The basic workflow required for the analysis is as follows: raw sequencing reads must be quality controlled before alignment to a reference genome ("mapping"). The successfully mapped reads may then be filtered to remove both low-quality reads and PCR duplicates. In order to visualize these mapped and filtered reads, it is necessary to calculate the "coverage" of these reads across the genome. This generates a file that can be uploaded to a genome browser such as multi-locus view (MLV) or the UCSC genome browser as a "track"⁶^,⁷. Peak identification, or "peak calling" of these coverage tracks is typically achieved using tools such as LanceOtron or MACS2⁸^,⁹. Finally, through the analysis of peak location, shape, and size comparisons can be made between samples or biological conditions. The analysis and integration of these datasets is a complex multi-step process in which different combinations of bioinformatic tools can be implemented. Different versions of the tools may be incompatible with one another and may change the output of the data processing. There is also a wide variety in the computational power and user proficiency required to implement different parts of data processing as shown in nf-core¹⁰, panpipes¹¹, genpipes¹², PEPATAC¹³, or ChIP-AP¹⁴ pipelines.

Overall, this has led to inconsistencies in both the analysis and the reporting of the analysis, which has, in turn, led to poor reproducibility, accessibility, and convenience for anybody with limited knowledge of bioinformatics. We address all these problems with CATCH-UP (complete ATAC-seq and ChIP-seq upstream pipeline), an easy-to-use, flexible, and modular pipeline for processing ChIP-seq and ATAC/DNase- seq data. The implementation of CATCH-UP requires minimal bioinformatics experience; it can be run on various computing infrastructures and enables reproducible data analysis within and across research groups.

CATCH-UP is a Python-based Snakemake pipeline built to standardize the analysis of ChIP-seq and ATAC-seq data. It takes raw sequencing data (fastq.gz files) as input and generates an output in the form of peak (.bed) files providing the respective outcome for each step. We provide a configuration file in yaml format (config.yaml), in which the user can edit the parameters of each analysis step. The management system implemented within snakemake enables the use of different computing infrastructures (such as servers, clusters, cloud systems, or personal computers) and in parallel if the user provides a large amount of data.

Below, we provide a detailed description of each step of the workflow (see Figure 1 for the workflow illustration). This explanation is essential in order to follow the step-by-step in the protocol section:

Move fastq: the first step of the pipeline is to copy the raw fastq files into the named analysis directory. This leaves the original data untouched to avoid corrupting or modifying the raw data files.

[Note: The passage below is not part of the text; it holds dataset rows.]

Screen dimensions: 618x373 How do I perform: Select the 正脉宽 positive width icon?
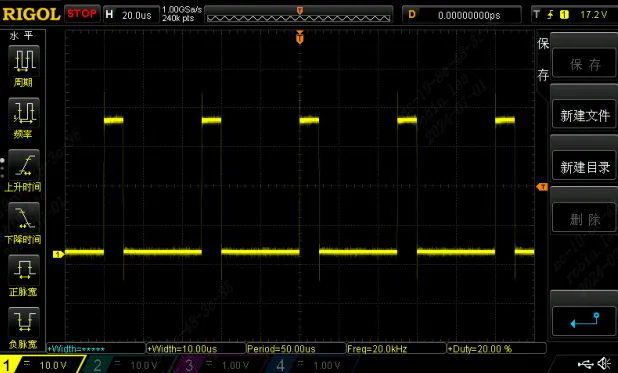(x=24, y=270)
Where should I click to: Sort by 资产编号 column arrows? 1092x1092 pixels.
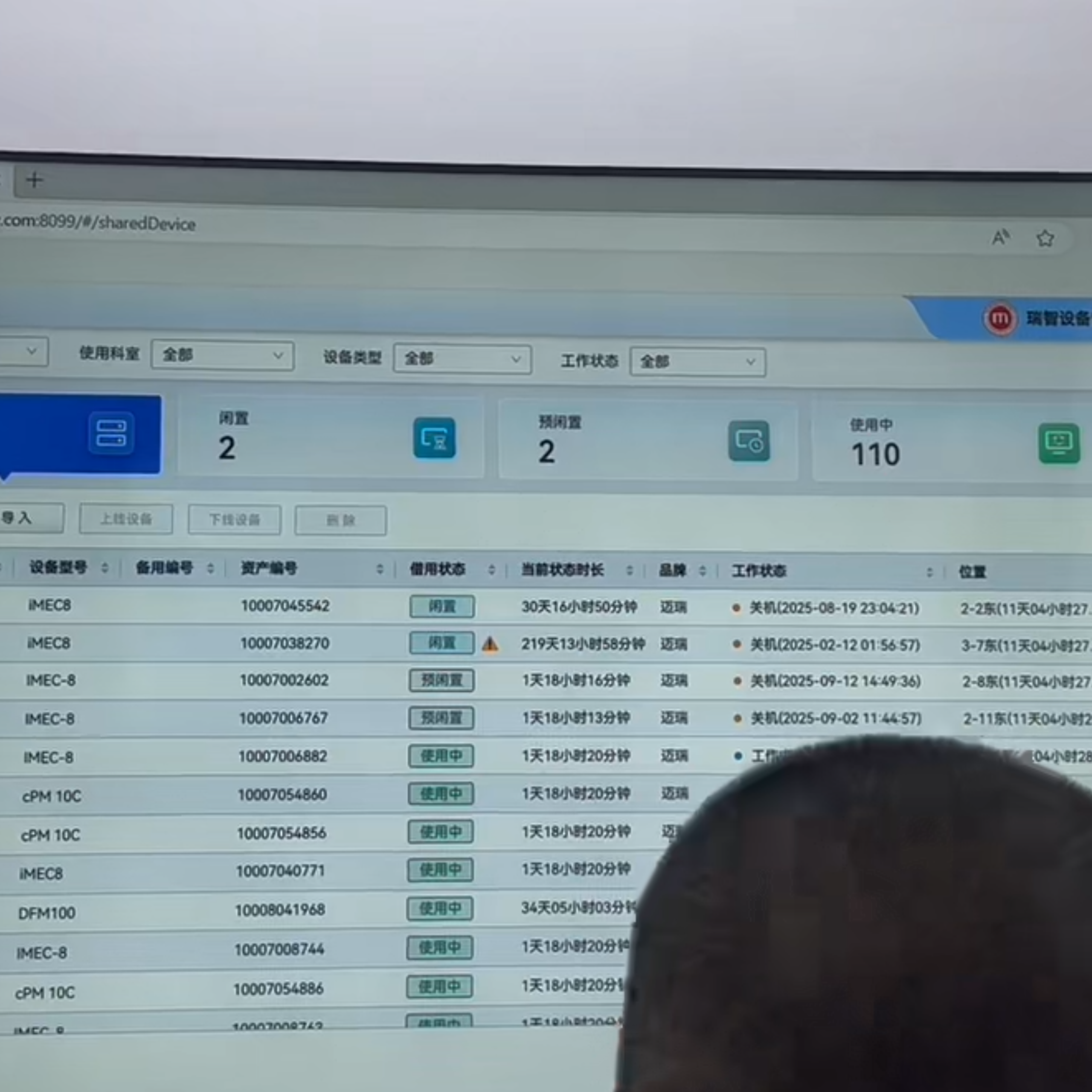[x=380, y=569]
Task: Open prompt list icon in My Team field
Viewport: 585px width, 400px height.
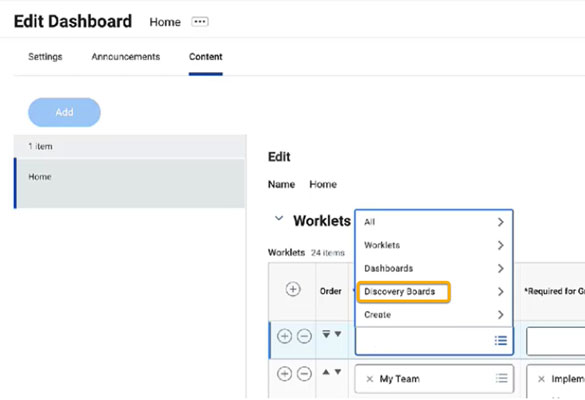Action: point(501,378)
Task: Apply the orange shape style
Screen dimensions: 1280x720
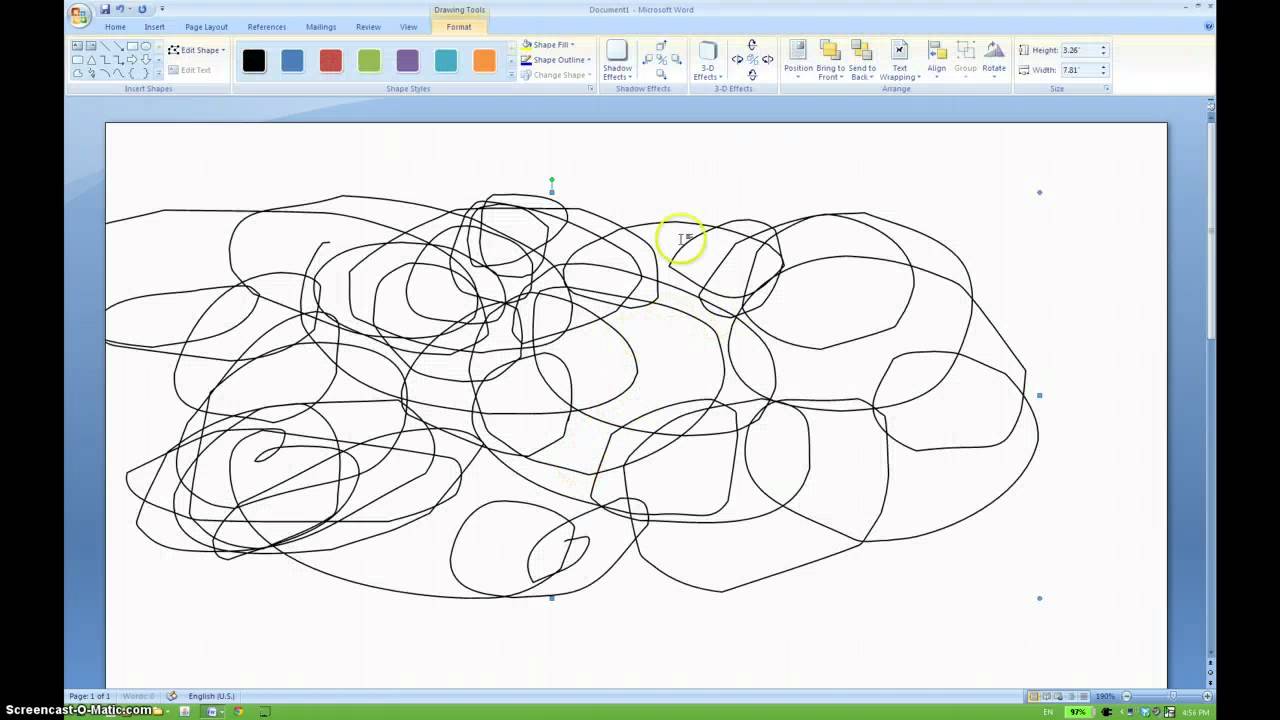Action: pos(483,60)
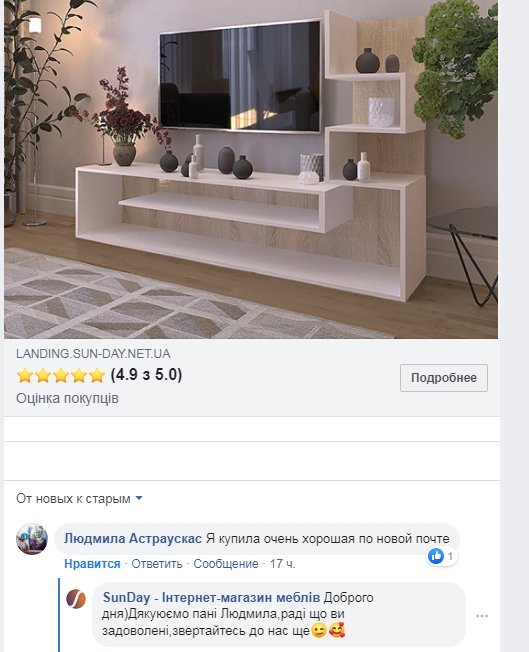Open the '17 ч.' comment timestamp
Screen dimensions: 529x652
point(282,564)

Concatenating: if raw sequencing data contains multiple lanes, this step is required to concatenate the lanes prior to analysis. By default, the pipeline handles all fastq files as single samples. This concatenation step must be defined in the configuration file.

Trimming: optional data cleaning step. This allows the trimming of low-quality reads or adapter sequences by using trimmomatic¹⁵. The user can provide custom fasta files of adapter sequences; an example is provided in the adapter directory. Additional trimming parameters can be defined in the configuration file. By default, the workflow skips this rule.

Aligner: for alignment, Bowtie2¹⁶ is applied by default; alternative alignment tools such as bwa-mem2¹⁷ can also be specified. The Bowtie2 alignment tool is selected as default as it is particularly adept at aligning relatively short reads to relatively large genomes and is therefore, well suited to the alignment of ChIP-seq and ATAC-seq data to mammalian genomes. To avoid any intermediate files, the aligner is piped into samtools view to save the bam file in output. For this rule, the user must specify the preferred genome build on which to map the reads e.g., hg19/hg38 (human), mm10/mm39 (mouse).

Filtering: properly mapped reads are retained, and reads with low quality are filtered out. Default: samtools view, with parameters: -bShuF 4 -f 3 -q 30.

Sort: aligned reads are sorted in order of the leftmost coordinate. Default: samtools sort (snakemake wrapper), with parameter: -m 4G.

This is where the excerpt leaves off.